A tour-de-force world premiere is the star attraction of this great release.
Charlotte Gardner 2012-07-19
James MacMillan is one of the most successful composers alive. He’s also one of the most universally enjoyed, his music drawing on his Scottish heritage and Catholic faith, along with Celtic folk tunes and the music of the Far East, Scandinavia and Eastern Europe, to produce a sound that's melodically rich and rhythmically exciting.
In recent years, though, his reputation as an international conductor has also grown. From 2000 to 2009 he was composer/conductor of the BBC Philharmonic, and since 2010 he has been Principal Guest Conductor of the Netherlands Radio Chamber Philharmonic. He has recorded his music with this orchestra before, but now they're embarking on a four-CD project with Challenge Classics. It promises to be an exciting quartet for a couple of reasons. Firstly, in an era when we've come to expect orchestral discs to be taken live at concerts, these have been recorded especially in the studio. Secondly, each disc will feature a world première recording.
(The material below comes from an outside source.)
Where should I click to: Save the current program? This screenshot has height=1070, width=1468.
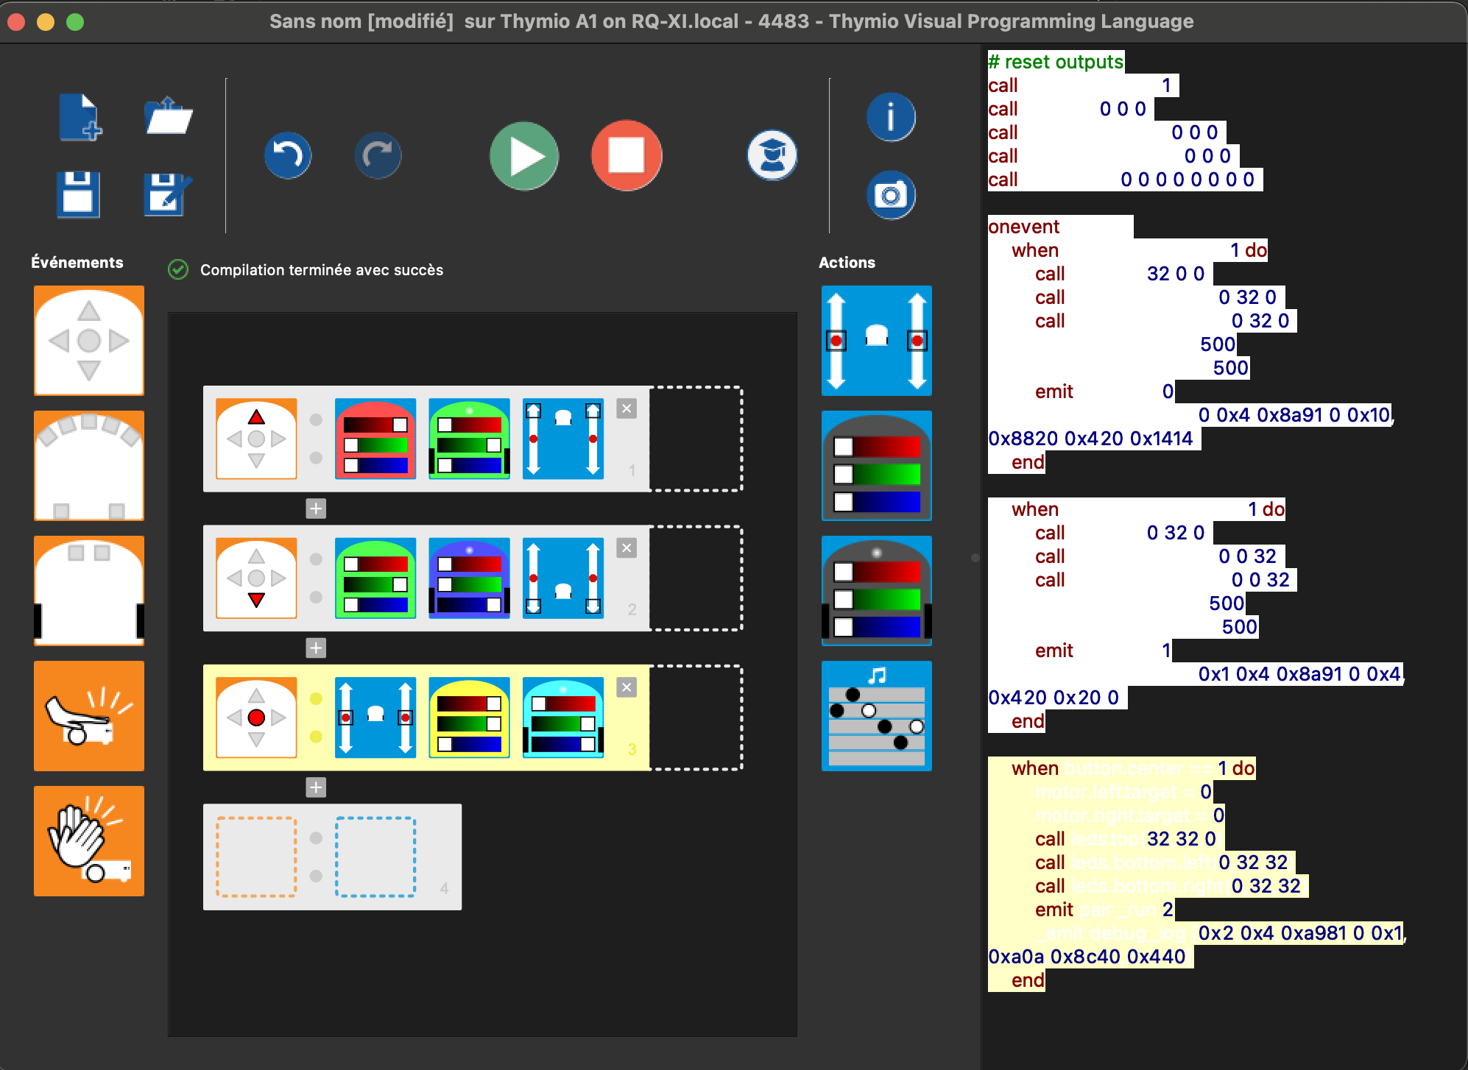click(x=77, y=195)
Volume One may be named after MacMillan's multi-faceted percussion concerto (brilliantly performed here by soloist Colin Currie), but the curtain-raiser is the disc's world première track. A Deep but Dazzling Darkness, Macmillan's 2002 concerto for solo violin, ensemble and tape, was first heard at the opening of LSO St Luke's in 2003. MacMillan describes the work as offering “contrasts in light and shade, celebration and foreboding”. In reality, the combination of unsettling taped vocal sounds, the orchestra in its lower registers, and the violin's taunt, acerbic lines amount to an overriding feeling of darkness and foreboding.
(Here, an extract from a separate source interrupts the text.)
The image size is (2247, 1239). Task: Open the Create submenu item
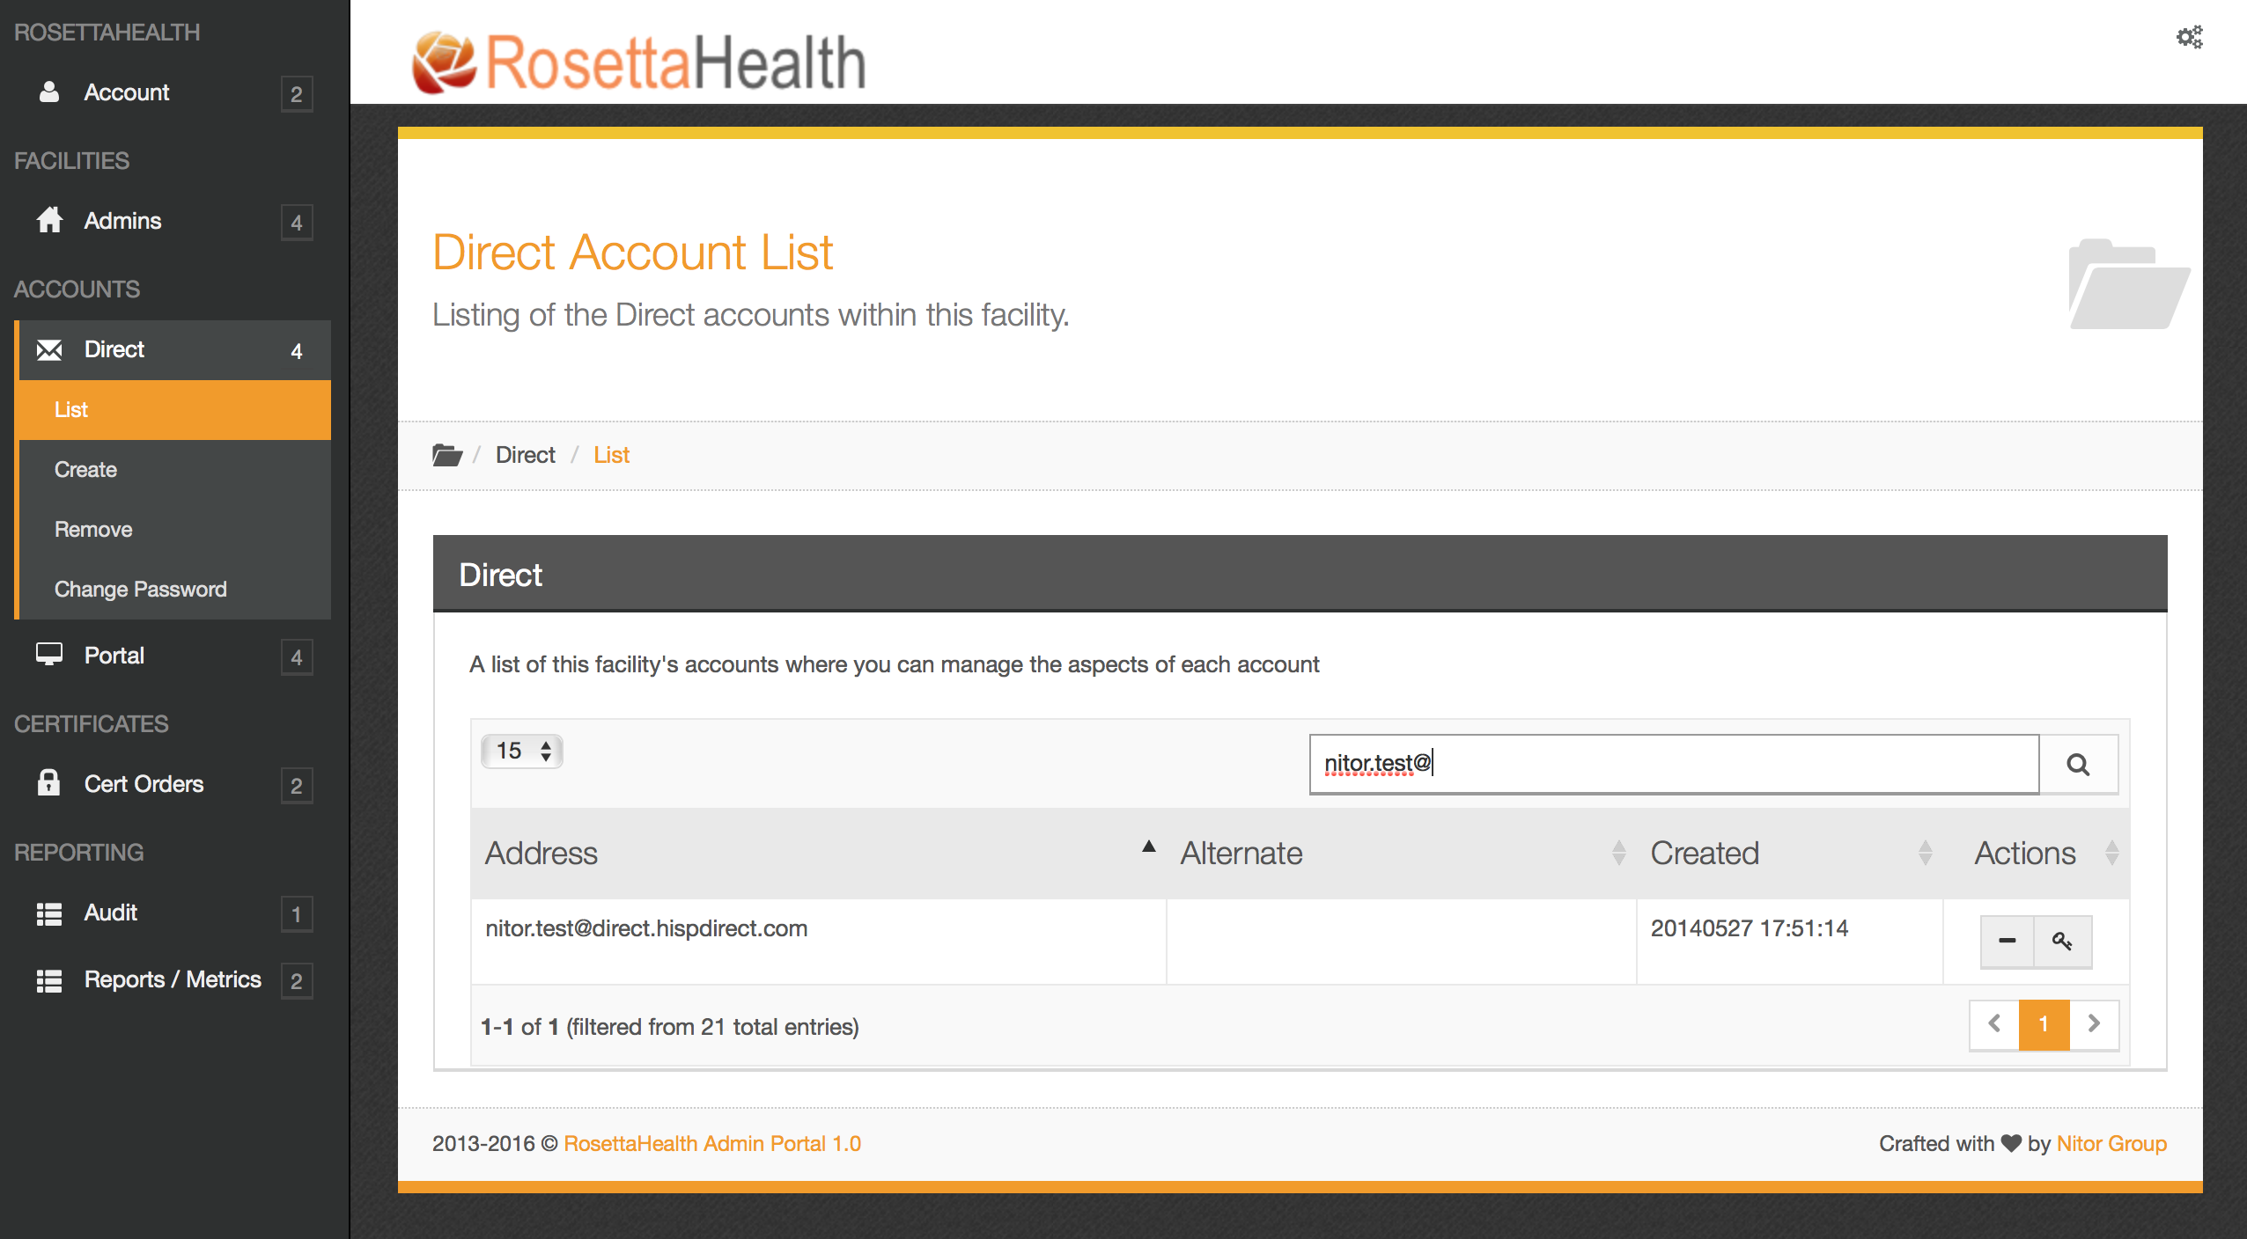point(85,469)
The soloist at the LSO St Luke's première was Serbian violinist Gordan Nikolic, who has reprised the role for this recording to produce a tour-de-force of an interpretation. He renders electric MacMillan's extraordinary, bleak-sounding Eastern European gypsy strains, building them to a skin-prickling climax of virtuosic frenzy. Meanwhile, the orchestra gives a performance so highly charged you'll be rushing for the programme notes to search for the spiritual meaning behind the piece.
The other works, Veni, Veni, Emmanuel and Í (A Meditation on Iona), Macmillan's 1996 evocation of the landscape and history of the island of Iona, are equally strongly delivered. Roll on, volume two.